We've come a long way from the days of books with hard-to-follow illustrations. The new apps use 3D animations and high-definition videos to show you how to tie the toughest entries. You can watch the process in slow motion, or click through one step at a time. The following apps are accessible to anyone with a few dollars—or even no money at all.
Animated Knots by Grog
Created by multiple generations of the U.S.-based Grogono family, Animated Knots has the best combination of multimedia and researched background that we found in any app. The Grogonos have a history in competitive sailing, but there are also categories for camping as well as search and rescue.

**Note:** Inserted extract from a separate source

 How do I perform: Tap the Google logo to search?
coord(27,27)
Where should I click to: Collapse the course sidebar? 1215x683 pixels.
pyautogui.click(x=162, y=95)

We learned how to make a quick-and-dirty emergency harness out of webbing, and loved the expert perspective on the advantages and disadvantages of each knot.
Number of Knots: 110
Android, iPhone, and iPad ($4.99)
Knots and Splices by Sailing World
Some apps drill down on a specific area of the craft, and Sailing World’s software is a boon for anyone who needs to tie sea-worthy knots. We liked the teaching style of having both animation and video on the same knot; in conjunction, the two methods made it easy to practice our bowlines or learn to apply whipping to the end of a rope. There were a few minor glitches, however, such as when an animation inexplicably presented a different knot than its accompanying video.
Number of Knots: 26
iPad and iPhone ($3.99)
Knots 3D by NyNix
With no videos or photos, Knots 3D is definitely not the most user-friendly app reviewed here. However, the designers have put a real effort into modeling each knot in 3D. With Knots 3D, you can run your finger across the screen to scrub forward and back on animations, and read well-written descriptions of each entry. Sections describe the reliability of each knot, and even give an account of its history.
Number of Knots: 87
Android, iPhone, and iPad ($1.99)
KnotsGuide by SusaSoftX
Unusually and somewhat frustratingly, all the instructions in KnotsGuide are text-based. But we found something charming about the level of detail in this app. Created by a polyglot in Finland, it gives lively history and assiduously-researched data on each knot, such as their efficacy and the difficulty of undoing them. Because of this app, we can now name five different kinds of “running” knots, or knots designed to move.